[Stored data entries]
────────────────
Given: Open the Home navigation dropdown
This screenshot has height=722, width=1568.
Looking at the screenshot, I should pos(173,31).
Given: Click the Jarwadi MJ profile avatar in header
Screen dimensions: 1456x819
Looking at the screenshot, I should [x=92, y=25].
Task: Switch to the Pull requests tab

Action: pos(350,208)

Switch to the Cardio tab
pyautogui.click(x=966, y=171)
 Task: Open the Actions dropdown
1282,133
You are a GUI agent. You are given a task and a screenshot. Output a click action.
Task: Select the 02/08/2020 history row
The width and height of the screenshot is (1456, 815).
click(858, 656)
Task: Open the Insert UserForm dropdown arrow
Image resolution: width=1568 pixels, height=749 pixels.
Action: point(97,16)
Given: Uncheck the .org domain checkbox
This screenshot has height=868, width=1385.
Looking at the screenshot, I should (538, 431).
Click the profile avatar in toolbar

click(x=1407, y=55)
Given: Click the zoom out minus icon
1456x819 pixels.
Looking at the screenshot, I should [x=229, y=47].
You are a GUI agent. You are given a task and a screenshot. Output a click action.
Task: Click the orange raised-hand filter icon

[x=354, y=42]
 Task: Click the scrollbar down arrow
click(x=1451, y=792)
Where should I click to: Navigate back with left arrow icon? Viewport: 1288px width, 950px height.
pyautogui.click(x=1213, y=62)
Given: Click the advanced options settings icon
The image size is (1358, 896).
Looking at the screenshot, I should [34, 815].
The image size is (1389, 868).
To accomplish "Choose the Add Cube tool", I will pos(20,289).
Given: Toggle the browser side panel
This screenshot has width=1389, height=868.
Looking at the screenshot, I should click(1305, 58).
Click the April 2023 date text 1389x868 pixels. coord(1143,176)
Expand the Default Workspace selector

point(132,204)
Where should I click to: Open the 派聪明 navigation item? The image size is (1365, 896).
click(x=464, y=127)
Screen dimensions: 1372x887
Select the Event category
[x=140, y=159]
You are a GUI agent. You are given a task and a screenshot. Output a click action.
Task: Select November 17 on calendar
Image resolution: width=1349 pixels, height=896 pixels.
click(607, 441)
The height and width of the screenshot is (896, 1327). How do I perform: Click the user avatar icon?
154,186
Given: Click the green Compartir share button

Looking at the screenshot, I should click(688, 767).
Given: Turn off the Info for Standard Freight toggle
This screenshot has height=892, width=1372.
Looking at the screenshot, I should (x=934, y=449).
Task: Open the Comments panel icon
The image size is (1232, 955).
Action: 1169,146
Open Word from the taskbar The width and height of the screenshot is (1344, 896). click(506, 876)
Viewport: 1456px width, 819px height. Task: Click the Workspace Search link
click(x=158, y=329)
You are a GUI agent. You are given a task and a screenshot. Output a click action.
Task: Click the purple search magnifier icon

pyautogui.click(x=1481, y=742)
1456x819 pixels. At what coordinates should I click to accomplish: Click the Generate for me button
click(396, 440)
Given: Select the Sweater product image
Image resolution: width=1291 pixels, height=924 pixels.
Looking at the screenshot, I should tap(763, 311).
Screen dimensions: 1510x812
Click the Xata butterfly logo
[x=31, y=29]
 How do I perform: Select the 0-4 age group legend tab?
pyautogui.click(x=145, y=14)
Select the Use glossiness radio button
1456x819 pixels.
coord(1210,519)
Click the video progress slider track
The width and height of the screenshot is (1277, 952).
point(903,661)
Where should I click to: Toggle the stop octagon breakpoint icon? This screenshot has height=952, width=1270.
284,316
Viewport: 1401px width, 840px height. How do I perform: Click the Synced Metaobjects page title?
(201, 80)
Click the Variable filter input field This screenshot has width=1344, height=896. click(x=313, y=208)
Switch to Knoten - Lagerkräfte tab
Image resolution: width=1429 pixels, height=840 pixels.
────────────────
Write out the records above again, keeping each one identical to the original.

Given: Open the Home navigation dropdown
This screenshot has height=722, width=1568.
Looking at the screenshot, I should pos(173,31).
Given: Click the Jarwadi MJ profile avatar in header
Screen dimensions: 1456x819
Looking at the screenshot, I should [x=92, y=25].
Task: Switch to the Pull requests tab

Action: pos(350,208)

Switch to the Cardio tab
pyautogui.click(x=966, y=171)
 Task: Open the Actions dropdown
1282,133
You are a GUI agent. You are given a task and a screenshot. Output a click action.
Task: Select the 02/08/2020 history row
The width and height of the screenshot is (1456, 815).
click(858, 656)
Task: Open the Insert UserForm dropdown arrow
Image resolution: width=1568 pixels, height=749 pixels.
Action: point(97,16)
Given: Uncheck the .org domain checkbox
This screenshot has height=868, width=1385.
Looking at the screenshot, I should (538, 431).
Click the profile avatar in toolbar

click(x=1407, y=55)
Given: Click the zoom out minus icon
1456x819 pixels.
Looking at the screenshot, I should [x=229, y=47].
You are a GUI agent. You are given a task and a screenshot. Output a click action.
Task: Click the orange raised-hand filter icon

[x=354, y=42]
 Task: Click the scrollbar down arrow
click(x=1451, y=792)
Where should I click to: Navigate back with left arrow icon? Viewport: 1288px width, 950px height.
pyautogui.click(x=1213, y=62)
Given: Click the advanced options settings icon
The image size is (1358, 896).
Looking at the screenshot, I should [34, 815].
The image size is (1389, 868).
To accomplish "Choose the Add Cube tool", I will pos(20,289).
Given: Toggle the browser side panel
This screenshot has width=1389, height=868.
Looking at the screenshot, I should click(1305, 58).
Click the April 2023 date text 1389x868 pixels. coord(1143,176)
Expand the Default Workspace selector

point(132,204)
Where should I click to: Open the 派聪明 navigation item? The image size is (1365, 896).
click(x=464, y=127)
Screen dimensions: 1372x887
Select the Event category
[x=140, y=159]
You are a GUI agent. You are given a task and a screenshot. Output a click action.
Task: Select November 17 on calendar
Image resolution: width=1349 pixels, height=896 pixels.
click(607, 441)
The height and width of the screenshot is (896, 1327). How do I perform: Click the user avatar icon?
154,186
Given: Click the green Compartir share button

Looking at the screenshot, I should click(688, 767).
Given: Turn off the Info for Standard Freight toggle
This screenshot has height=892, width=1372.
Looking at the screenshot, I should (x=934, y=449).
Task: Open the Comments panel icon
The image size is (1232, 955).
Action: 1169,146
Open Word from the taskbar The width and height of the screenshot is (1344, 896). click(506, 876)
Viewport: 1456px width, 819px height. Task: Click the Workspace Search link
click(x=158, y=329)
You are a GUI agent. You are given a task and a screenshot. Output a click action.
Task: Click the purple search magnifier icon

pyautogui.click(x=1481, y=742)
1456x819 pixels. At what coordinates should I click to accomplish: Click the Generate for me button
click(396, 440)
Given: Select the Sweater product image
Image resolution: width=1291 pixels, height=924 pixels.
Looking at the screenshot, I should tap(763, 311).
Screen dimensions: 1510x812
Click the Xata butterfly logo
[x=31, y=29]
 How do I perform: Select the 0-4 age group legend tab?
pyautogui.click(x=145, y=14)
Select the Use glossiness radio button
1456x819 pixels.
coord(1210,519)
Click the video progress slider track
The width and height of the screenshot is (1277, 952).
point(903,661)
Where should I click to: Toggle the stop octagon breakpoint icon? This screenshot has height=952, width=1270.
284,316
Viewport: 1401px width, 840px height. How do I perform: Click the Synced Metaobjects page title?
(201, 80)
Click the Variable filter input field This screenshot has width=1344, height=896. click(x=313, y=208)
Switch to Knoten - Lagerkräfte tab
Image resolution: width=1429 pixels, height=840 pixels.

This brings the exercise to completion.